Runtime analysis is, in the simplest terms, a way of looking at how fast a certain algorithm executes. For this, we can use Big O notation, expressed as O(f(n)), where f(n) is a function that describes how fast (or slow) the program runs in the worst case scenario. f(n) may be one of several different functions including c (constant), n (linear), n^2 (quadratic), logn, 2^n, and many more.
Having a runtime of O(c) is the best possible outcome, since it means that the time the algorithm takes to execute remains the same no matter what arguments are passed to the algorithm. One example may include:
def constant(s):
if s is not None:
print(s)
where the execution of function is independent of s.
Runtimes with n raised to some number are usually determined by the number of for loops that are nested within each other. In these cases, the speed can be directly proportional/linear (O(n)), double (O(n^2)), triple (O(n^3)), or even greater depending on what f(n) is. Of course, the higher the power, the slower and more inefficient the algorithm is. An interesting runtime is that of O(log n). In class, we discussed a search function for a binary search tree of runtime O(log2 n) that continuously halves the size of the argument with each iteration, thus reducing the impact of large inputs on execution time. In contrast to O(c) being the best outcome, O(n^n) is the worst.

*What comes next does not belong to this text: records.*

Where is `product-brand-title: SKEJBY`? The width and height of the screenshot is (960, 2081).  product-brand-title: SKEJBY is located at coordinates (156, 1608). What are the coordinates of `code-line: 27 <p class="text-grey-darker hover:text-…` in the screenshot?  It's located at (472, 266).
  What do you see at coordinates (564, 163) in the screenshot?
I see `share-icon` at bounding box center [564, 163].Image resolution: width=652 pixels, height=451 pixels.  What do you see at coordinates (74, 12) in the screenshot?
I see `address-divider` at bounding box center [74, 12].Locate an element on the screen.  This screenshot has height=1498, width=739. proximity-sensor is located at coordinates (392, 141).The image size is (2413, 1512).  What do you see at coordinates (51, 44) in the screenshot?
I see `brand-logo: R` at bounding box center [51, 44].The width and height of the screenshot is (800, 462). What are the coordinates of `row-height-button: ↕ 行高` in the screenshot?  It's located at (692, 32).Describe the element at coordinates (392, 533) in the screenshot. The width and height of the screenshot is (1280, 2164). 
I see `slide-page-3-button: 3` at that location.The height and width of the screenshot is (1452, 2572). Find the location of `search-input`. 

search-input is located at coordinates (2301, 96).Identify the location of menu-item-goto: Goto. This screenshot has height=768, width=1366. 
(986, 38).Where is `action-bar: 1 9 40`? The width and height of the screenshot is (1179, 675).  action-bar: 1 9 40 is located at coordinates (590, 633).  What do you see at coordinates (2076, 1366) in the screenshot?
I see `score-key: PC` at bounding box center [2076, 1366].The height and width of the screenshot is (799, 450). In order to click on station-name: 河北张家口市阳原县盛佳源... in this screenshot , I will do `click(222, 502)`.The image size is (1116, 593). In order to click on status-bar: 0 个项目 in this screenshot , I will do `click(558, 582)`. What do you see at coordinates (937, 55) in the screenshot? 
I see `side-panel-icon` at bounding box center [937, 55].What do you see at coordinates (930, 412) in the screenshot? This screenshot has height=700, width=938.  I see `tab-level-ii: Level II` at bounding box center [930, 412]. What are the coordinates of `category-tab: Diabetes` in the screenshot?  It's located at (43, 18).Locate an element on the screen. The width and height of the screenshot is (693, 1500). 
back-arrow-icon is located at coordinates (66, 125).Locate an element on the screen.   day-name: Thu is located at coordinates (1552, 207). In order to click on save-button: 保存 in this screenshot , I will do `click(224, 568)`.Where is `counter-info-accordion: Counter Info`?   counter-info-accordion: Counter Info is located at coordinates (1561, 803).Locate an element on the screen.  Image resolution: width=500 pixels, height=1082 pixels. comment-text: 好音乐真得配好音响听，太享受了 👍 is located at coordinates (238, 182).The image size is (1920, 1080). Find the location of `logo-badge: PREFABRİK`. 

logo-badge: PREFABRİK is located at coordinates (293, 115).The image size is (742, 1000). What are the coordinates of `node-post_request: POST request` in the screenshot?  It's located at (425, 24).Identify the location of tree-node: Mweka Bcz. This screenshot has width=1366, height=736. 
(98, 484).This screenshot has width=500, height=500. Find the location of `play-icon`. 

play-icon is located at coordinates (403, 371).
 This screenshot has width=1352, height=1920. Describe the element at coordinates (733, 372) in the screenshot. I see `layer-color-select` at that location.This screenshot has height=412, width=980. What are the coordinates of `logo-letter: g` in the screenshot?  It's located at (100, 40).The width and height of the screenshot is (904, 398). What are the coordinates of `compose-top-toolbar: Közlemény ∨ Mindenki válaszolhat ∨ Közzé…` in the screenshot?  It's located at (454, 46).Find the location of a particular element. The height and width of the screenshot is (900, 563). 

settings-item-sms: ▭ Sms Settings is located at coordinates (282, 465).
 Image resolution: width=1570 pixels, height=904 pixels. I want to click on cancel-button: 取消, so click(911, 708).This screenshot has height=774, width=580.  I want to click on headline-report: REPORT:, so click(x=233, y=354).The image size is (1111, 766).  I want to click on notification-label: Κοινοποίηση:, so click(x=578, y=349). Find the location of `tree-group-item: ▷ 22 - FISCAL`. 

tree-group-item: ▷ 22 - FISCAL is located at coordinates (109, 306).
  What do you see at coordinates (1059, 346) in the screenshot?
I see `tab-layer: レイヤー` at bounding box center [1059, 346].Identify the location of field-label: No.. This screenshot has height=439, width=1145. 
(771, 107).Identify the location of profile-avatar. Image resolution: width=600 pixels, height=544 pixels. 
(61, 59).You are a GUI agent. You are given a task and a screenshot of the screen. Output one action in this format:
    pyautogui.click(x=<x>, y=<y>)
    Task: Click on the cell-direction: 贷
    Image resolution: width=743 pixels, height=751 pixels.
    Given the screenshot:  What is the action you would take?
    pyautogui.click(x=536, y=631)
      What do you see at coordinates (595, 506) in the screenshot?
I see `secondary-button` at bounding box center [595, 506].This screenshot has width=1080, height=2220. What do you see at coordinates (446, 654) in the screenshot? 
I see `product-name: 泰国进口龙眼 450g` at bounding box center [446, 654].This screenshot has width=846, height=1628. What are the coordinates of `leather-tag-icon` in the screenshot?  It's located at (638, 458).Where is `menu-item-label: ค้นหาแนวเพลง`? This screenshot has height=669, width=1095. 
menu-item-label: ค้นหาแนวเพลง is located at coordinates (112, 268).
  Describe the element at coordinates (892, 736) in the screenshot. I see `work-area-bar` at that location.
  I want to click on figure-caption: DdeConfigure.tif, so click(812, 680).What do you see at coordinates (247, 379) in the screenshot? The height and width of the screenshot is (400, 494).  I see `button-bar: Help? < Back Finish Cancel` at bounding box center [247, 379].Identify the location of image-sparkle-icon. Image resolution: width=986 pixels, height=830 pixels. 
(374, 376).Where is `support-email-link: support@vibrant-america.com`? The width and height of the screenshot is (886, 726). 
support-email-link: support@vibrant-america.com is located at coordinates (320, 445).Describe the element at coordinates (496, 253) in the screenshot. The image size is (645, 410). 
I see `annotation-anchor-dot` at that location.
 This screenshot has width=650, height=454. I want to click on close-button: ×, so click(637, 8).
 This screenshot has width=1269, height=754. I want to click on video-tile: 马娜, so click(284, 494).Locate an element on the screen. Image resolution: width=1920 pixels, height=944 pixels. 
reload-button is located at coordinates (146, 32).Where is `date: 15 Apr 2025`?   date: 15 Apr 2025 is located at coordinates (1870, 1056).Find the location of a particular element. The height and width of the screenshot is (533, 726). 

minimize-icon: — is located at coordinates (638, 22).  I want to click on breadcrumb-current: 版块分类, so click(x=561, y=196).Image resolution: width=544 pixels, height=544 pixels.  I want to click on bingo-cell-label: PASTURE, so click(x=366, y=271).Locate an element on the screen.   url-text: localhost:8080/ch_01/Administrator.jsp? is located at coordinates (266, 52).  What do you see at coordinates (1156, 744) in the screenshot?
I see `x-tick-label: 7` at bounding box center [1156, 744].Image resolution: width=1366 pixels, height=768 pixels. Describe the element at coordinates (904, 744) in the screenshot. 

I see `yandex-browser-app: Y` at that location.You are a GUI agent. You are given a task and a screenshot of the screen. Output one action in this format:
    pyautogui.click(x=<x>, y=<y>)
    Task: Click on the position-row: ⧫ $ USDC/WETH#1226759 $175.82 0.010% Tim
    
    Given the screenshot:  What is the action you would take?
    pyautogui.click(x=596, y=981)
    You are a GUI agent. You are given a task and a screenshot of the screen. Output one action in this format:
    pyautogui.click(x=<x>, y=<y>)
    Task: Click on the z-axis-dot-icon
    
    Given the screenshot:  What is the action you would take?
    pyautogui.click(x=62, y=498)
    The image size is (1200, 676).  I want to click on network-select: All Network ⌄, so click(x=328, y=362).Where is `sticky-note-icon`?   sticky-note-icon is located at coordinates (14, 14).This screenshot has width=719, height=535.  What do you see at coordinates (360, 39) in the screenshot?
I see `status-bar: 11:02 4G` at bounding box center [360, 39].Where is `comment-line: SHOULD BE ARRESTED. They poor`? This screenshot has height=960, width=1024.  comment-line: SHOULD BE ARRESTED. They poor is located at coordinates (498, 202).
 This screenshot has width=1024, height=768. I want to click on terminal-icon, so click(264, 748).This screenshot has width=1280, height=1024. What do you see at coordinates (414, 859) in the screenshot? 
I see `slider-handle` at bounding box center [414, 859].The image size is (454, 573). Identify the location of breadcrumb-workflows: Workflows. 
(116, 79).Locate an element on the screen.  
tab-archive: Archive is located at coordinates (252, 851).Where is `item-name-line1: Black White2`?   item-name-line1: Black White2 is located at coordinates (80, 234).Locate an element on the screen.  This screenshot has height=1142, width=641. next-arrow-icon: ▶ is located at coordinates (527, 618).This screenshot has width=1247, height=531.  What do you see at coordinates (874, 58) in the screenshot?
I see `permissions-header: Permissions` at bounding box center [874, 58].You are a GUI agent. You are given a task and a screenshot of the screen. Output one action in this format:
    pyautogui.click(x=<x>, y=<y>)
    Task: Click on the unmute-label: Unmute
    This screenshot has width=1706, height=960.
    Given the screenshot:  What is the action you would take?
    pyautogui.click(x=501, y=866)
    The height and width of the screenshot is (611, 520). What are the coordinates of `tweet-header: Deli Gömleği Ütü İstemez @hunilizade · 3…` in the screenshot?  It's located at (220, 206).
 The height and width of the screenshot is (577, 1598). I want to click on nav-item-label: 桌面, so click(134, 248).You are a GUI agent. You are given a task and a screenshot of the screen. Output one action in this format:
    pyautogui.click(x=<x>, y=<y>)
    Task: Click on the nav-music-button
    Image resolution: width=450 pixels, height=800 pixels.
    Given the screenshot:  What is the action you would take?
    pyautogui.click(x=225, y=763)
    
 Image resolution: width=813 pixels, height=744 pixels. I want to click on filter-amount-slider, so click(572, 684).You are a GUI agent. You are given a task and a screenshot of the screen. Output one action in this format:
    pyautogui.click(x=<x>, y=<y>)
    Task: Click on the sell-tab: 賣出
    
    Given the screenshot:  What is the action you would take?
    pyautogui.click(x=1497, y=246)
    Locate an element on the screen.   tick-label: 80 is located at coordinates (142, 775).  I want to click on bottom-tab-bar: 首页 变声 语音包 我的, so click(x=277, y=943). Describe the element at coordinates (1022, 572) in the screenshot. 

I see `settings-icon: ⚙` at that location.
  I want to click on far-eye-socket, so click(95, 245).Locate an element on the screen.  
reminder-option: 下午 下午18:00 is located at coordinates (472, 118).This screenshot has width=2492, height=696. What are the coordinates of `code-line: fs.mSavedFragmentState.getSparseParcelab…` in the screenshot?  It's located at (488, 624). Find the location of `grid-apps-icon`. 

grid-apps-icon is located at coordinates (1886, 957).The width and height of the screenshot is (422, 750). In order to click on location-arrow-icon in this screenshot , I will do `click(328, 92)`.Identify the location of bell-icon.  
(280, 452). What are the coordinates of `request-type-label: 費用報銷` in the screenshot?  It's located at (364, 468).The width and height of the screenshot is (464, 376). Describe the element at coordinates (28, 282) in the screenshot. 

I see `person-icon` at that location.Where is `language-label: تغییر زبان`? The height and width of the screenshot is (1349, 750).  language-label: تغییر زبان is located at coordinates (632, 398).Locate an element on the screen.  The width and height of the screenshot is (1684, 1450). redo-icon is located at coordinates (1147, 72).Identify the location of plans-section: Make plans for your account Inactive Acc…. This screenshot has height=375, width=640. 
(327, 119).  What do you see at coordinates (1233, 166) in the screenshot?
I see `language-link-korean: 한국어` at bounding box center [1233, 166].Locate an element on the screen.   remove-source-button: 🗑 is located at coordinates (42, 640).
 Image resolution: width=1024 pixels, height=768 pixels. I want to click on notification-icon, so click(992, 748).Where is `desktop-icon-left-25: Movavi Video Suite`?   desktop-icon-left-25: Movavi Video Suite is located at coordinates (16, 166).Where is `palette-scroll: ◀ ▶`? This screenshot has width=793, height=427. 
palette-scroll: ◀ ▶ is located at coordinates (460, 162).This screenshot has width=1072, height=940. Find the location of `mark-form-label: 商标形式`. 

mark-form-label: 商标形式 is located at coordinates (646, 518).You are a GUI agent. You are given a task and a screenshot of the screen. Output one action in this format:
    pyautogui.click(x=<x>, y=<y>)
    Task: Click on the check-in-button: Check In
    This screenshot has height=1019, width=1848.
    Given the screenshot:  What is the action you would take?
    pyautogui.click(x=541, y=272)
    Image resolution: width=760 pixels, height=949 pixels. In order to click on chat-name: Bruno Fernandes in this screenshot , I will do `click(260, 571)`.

As a final note, I found it weird (but understandable) that only the slowest component of f(n) mattered in determining the overall efficiency of the algorithm. For example, an algorithm with runtime 3n^4 + 7n^3 + 1 would be O(n^4); the constants and "lower" factors get dropped off. My only question is would there be some situation in which the other factors actually made a difference when comparing functions? I guess in the end only the fastest-growing factor would have a dramatic impact in execution speed, but I would like to know more about this topic in the future.